TRDでSUPER GT用のエンジンを担当してきた宮島直希
TRDでSUPER GT用のエンジンを担当してきた宮島直希
 地味な存在ではあるが、新開発の瞬間燃料リストリクターは、様々な方向からモータースポーツの在り方を変えていく可能性を秘めている。宮島直希は言う。
「自分はこれまでTRD(※)でSUPER GTを担当してきました。どちらも同じエンジン(RV8K)ですが、GTは吸気制限を行う(エアリストリクター)ということで違った仕様で、TRDではGT向けの吸気リストリクタに合わせた吸気系やピストンを作っていたんです。でも今度は(スーパーフォーミュラと)まったく同じ仕様のエンジンになります。燃料リストリクターになって基本は全部同一になるので、開発やメンテナンスは楽になります。ただ、車両の重さも違うし流量制限の回転数も違うので、使われ方は違ってくるとは思います。それでも、当然コストも大幅に低下して、将来的には広く普及するようになると思います」
(※):TRD(トヨタ・レーシング・デベロップメント)は、トヨタ テクノクラフト株式会社にあるレース車両開発を行う部門。SUPER GTのSC430の開発・製造を担当。

来季は環境性能が高いメーカーが勝つ

来季はまったく新しいレースが始まると語る佐藤真之介
来季はまったく新しいレースが始まると語る佐藤真之介
 さる7月10日。新開発エンジンは富士スピードウェイでシェイクダウンテストを無事済ませた。今後国内サーキットで数回にわたって実走テストを繰り返しながら熟成を進め、来年ついに全日本選手権スーパーフォーミュラとSUPER GTシリーズで実戦デビューする。日本のレースの方向が変わる節目、それどころか日本発のレーシングテクノロジーが世界のレース界に影響を及ぼすきっかけになるかもしれないシーズンの開幕である。開発陣は、来季に向けてどんな展望を持っているのだろうか。

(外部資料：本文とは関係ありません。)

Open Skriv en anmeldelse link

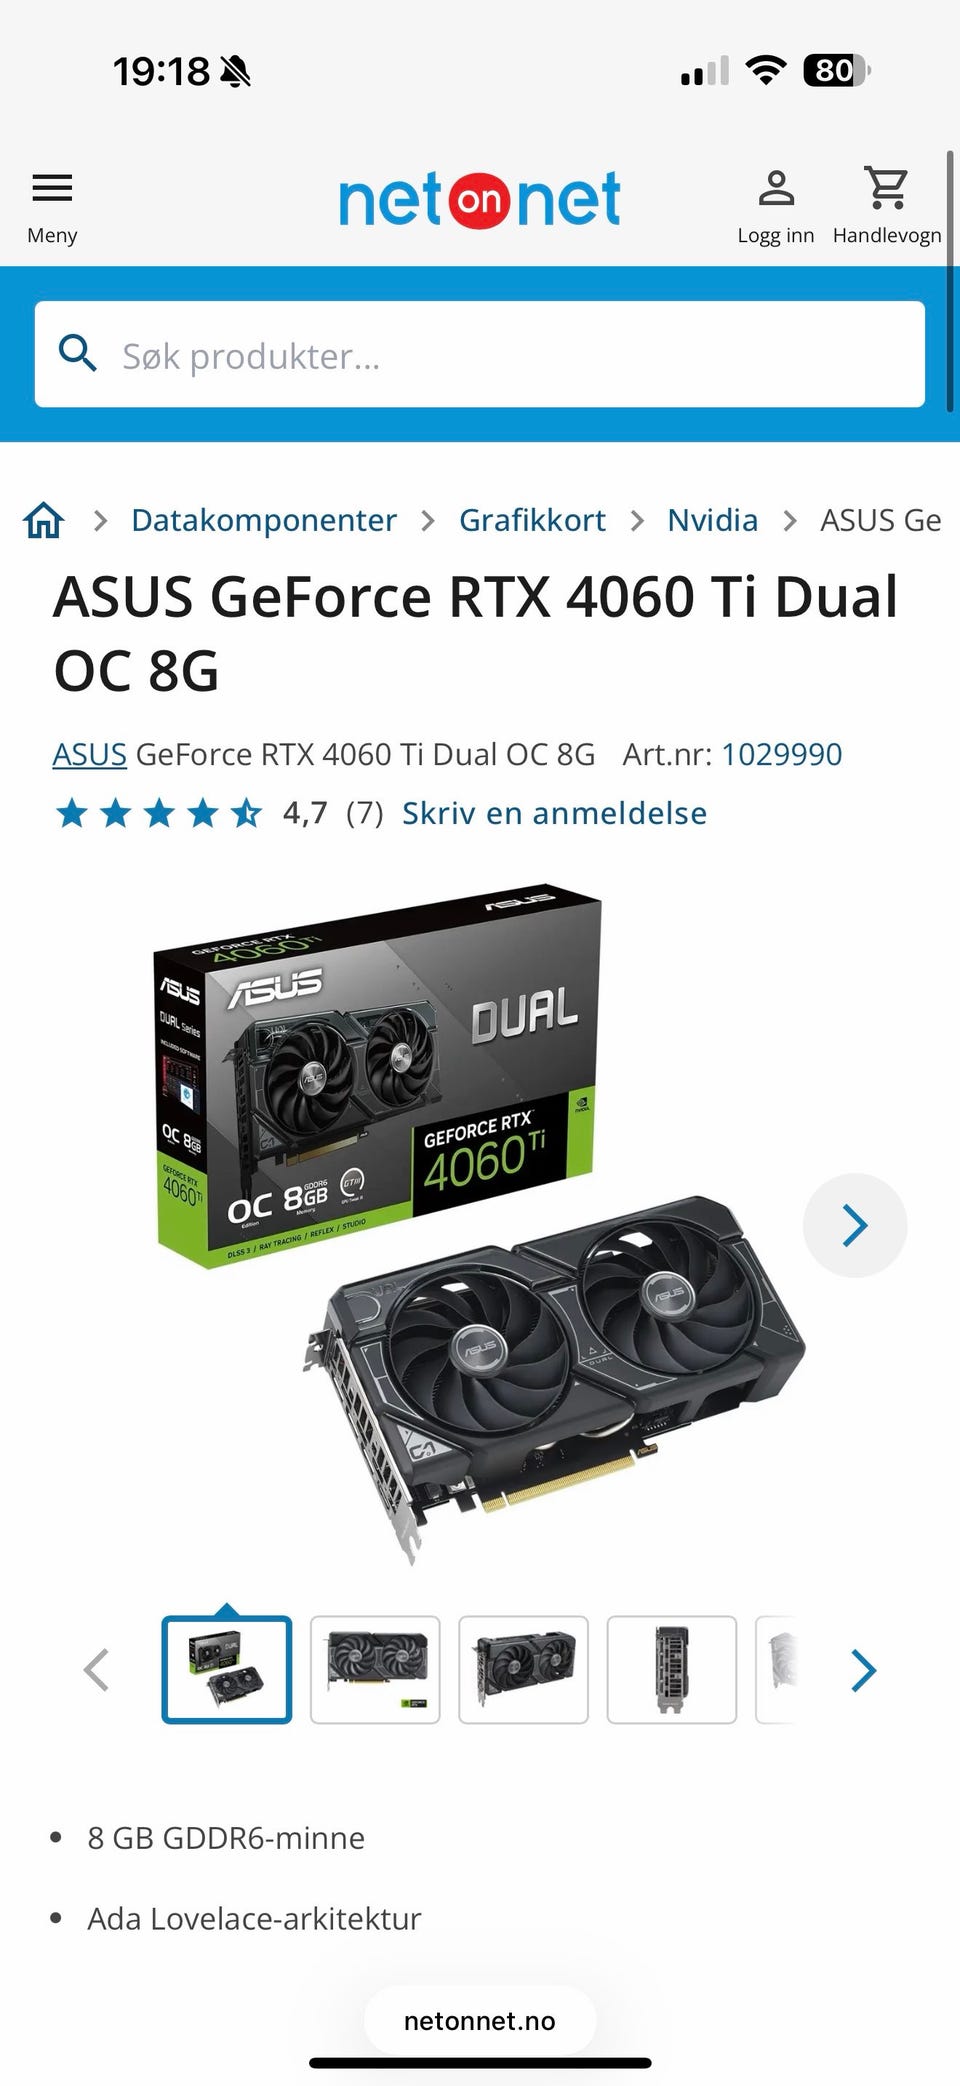tap(554, 813)
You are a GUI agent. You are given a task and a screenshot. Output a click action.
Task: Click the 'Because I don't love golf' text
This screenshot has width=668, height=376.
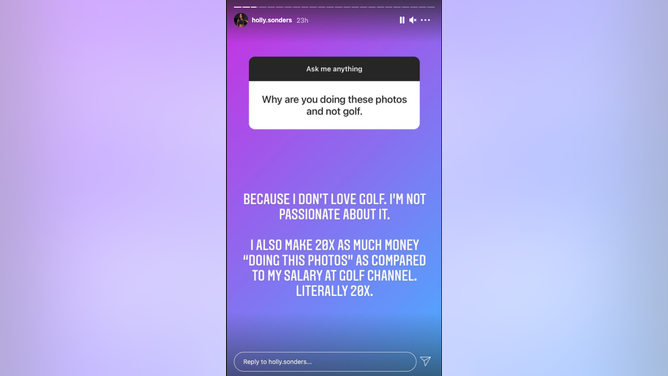[334, 207]
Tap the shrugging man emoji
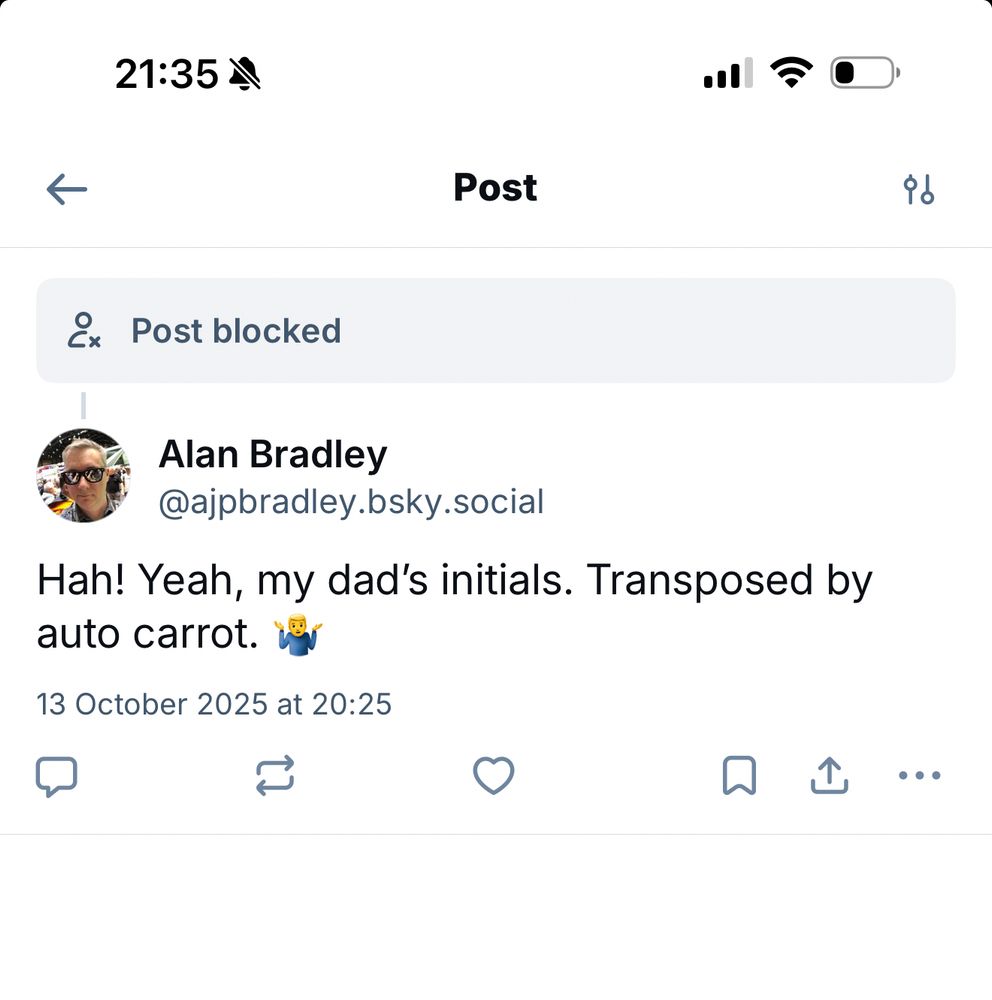The image size is (992, 1000). [298, 635]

 佐藤真之介は「来季は僕らが圧倒的な優位で勝つ予定です(笑)。新たな時代の幕開けを見に来ていただきたいですね。まったく新しいレースが始まる。トヨタはハイブリッドもすごいけど、エンジンそのものもすごいんだなとファンの皆さんに感じていただけたら嬉しいです」と言う。
来季に向け技術競争のデッドヒートはすでに始まっている
来季に向け技術競争のデッドヒートはすでに始まっている
 宮島も自信満々だ。「GTもスーパーフォーミュラも、まず初戦は両方勝ちます。それで年間チャンピオンを獲ります」続いて、宮川は言う。「シャシーもエンジンも新開発のもので始まるシーズンです。これは技術者の力の差が一番出るタイミングなので、技術の違いに注目して、ファンの皆さんにはその方向からもレースを楽しんでいただきたいです。もちろん来年は、トヨタが全勝優勝する予定にはなっていますが(笑)」
 そして田中はこう結んだ。「自分は今度のレギュレーションでは『環境性能が高い技術を持ったメーカーが勝つ』という内容になっていると思っていますので、レースに勝ち続けてトヨタの環境技術が高いことをアピールできたらなと思います」

2013年シーズンは佳境に入ろうとしている。しかし来季に向け舞台裏では、すでに技術競争のデッドヒートが始まっているのだ。